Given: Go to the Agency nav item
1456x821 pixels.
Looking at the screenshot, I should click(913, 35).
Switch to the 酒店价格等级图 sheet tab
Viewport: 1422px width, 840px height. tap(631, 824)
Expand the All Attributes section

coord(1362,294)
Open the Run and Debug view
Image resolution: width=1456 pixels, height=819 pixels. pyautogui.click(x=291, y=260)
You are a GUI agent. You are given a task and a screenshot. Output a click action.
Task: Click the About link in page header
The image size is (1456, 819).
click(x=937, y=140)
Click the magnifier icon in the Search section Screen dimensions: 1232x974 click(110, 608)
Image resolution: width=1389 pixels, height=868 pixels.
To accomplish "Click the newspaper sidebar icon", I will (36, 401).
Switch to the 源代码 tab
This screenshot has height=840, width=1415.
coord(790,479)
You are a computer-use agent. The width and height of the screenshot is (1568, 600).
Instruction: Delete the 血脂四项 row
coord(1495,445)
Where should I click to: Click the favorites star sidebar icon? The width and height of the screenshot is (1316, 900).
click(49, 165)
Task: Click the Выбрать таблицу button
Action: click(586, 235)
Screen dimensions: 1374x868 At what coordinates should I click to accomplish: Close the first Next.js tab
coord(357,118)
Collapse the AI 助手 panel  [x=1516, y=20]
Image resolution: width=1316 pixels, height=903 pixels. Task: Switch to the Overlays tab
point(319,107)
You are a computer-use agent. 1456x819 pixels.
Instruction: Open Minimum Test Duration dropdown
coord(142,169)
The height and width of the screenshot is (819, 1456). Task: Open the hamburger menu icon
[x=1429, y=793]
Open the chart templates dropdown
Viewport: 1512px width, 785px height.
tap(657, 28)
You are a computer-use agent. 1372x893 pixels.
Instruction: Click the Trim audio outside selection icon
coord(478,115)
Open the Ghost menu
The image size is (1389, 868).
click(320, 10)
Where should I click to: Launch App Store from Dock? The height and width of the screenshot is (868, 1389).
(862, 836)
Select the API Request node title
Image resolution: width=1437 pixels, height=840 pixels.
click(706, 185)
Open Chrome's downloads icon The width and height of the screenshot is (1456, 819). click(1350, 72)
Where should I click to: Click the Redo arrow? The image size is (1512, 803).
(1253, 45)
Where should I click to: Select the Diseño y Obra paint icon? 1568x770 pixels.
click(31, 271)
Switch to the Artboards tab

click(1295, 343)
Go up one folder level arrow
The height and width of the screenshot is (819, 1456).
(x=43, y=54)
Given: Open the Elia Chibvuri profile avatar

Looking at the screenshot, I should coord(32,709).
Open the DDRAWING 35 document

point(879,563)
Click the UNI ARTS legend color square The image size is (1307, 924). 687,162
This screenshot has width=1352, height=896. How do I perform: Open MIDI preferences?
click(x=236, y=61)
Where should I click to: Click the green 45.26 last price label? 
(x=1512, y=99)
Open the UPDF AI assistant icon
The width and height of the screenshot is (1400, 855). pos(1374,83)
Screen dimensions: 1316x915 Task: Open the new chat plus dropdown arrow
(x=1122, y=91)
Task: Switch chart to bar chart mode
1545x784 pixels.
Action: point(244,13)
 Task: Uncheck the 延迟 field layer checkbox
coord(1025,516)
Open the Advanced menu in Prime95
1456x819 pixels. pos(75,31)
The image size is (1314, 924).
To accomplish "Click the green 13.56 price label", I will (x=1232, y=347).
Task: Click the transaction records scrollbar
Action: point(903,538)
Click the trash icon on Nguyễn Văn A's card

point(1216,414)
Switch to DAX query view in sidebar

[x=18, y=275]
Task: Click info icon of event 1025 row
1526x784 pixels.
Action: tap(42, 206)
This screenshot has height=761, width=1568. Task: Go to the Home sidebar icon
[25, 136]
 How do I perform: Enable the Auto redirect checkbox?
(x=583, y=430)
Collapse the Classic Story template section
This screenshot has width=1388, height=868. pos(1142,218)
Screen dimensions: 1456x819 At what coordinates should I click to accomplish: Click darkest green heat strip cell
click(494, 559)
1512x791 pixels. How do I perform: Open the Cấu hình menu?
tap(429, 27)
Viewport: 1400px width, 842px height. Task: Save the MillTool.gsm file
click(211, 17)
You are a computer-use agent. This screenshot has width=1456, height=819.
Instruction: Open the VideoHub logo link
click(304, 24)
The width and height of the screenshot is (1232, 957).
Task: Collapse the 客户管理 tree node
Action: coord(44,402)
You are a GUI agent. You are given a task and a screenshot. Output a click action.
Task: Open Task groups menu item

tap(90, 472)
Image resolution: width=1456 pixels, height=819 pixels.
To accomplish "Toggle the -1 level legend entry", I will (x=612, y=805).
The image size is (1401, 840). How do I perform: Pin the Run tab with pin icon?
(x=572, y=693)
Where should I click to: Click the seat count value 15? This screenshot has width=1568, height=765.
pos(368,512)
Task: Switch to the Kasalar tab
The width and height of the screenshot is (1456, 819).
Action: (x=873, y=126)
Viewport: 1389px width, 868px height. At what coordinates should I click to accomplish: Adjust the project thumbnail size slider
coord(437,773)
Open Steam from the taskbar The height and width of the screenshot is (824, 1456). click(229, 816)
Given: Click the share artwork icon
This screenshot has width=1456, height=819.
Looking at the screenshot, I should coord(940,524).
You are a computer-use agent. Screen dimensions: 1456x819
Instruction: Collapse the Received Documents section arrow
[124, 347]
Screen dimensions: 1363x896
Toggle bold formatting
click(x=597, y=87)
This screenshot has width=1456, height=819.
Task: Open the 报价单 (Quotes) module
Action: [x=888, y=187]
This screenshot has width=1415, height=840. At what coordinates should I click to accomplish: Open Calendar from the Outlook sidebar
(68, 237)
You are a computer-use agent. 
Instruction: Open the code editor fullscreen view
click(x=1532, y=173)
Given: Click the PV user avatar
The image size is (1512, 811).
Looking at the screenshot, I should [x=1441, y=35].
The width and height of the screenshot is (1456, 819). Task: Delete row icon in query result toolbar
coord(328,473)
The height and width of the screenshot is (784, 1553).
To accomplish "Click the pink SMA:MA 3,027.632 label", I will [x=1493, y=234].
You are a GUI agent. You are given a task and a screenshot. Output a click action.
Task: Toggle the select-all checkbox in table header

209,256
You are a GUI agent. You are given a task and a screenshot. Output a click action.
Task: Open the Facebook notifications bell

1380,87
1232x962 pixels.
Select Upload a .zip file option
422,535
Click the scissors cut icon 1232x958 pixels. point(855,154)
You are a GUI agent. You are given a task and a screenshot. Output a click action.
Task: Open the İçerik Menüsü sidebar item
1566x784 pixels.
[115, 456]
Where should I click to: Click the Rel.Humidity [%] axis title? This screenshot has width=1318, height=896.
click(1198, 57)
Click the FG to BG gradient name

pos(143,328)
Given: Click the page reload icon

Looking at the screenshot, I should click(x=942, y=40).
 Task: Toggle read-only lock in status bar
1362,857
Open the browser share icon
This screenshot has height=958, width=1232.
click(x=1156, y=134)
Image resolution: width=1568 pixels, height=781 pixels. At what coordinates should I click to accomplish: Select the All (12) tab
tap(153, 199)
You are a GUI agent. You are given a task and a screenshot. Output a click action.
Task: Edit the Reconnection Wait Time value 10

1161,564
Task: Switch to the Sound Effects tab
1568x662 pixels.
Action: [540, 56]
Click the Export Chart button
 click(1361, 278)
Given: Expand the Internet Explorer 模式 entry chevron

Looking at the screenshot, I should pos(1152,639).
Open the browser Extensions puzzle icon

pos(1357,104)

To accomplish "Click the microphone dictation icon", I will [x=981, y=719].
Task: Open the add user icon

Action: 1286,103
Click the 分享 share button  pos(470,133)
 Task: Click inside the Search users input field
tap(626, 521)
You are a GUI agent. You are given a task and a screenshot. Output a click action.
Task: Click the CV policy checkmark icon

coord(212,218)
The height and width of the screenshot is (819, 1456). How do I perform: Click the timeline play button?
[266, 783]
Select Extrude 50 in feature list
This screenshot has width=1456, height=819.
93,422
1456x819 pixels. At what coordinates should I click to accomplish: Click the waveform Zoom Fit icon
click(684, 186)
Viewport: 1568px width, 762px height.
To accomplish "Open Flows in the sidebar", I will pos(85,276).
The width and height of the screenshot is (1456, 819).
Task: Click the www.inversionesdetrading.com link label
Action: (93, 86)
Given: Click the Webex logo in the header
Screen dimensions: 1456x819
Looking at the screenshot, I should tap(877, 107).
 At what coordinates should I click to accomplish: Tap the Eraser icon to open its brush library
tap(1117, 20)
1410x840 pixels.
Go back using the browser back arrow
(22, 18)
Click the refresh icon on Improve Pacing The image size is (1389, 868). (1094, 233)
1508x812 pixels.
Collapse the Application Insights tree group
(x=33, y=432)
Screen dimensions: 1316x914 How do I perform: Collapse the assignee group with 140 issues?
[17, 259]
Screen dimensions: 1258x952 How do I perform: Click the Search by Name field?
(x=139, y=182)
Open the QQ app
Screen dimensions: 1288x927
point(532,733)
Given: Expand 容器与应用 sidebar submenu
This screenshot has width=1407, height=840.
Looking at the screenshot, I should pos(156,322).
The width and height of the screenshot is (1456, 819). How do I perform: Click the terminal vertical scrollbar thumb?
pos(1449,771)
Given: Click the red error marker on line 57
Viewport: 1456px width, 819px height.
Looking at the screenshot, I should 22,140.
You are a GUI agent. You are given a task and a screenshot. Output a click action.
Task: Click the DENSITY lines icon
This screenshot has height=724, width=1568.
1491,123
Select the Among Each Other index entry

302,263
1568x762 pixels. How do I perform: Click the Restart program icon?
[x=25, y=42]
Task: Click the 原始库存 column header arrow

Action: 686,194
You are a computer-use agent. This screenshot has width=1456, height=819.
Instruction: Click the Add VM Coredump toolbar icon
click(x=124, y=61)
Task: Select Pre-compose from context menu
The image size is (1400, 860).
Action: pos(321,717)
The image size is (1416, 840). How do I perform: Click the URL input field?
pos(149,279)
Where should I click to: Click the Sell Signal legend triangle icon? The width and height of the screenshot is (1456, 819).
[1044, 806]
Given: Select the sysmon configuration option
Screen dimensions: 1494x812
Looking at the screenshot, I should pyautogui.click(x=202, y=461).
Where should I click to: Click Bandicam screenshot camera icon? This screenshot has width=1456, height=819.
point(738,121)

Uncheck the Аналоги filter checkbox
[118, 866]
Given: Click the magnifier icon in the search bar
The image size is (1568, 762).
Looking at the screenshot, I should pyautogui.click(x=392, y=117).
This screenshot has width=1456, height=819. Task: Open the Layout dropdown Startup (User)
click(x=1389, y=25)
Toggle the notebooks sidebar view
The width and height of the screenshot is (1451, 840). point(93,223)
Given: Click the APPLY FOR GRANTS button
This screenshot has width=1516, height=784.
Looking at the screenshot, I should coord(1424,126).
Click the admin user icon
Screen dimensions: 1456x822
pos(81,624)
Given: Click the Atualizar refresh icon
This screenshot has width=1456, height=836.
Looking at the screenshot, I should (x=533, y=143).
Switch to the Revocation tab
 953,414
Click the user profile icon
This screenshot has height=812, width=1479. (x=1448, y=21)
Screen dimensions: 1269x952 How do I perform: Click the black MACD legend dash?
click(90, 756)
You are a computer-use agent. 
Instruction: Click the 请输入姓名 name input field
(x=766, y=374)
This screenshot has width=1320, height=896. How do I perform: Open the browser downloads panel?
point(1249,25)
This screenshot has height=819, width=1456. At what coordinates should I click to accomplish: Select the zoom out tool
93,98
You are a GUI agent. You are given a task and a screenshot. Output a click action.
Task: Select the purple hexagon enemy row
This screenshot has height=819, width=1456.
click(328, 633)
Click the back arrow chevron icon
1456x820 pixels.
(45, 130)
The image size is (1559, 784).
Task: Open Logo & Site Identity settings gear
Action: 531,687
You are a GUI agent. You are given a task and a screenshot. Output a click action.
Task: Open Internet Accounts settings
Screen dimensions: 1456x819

### Exercise details
Your reply should consist of one number: how many lines in the entries contain the string "computer".

### Answer section
8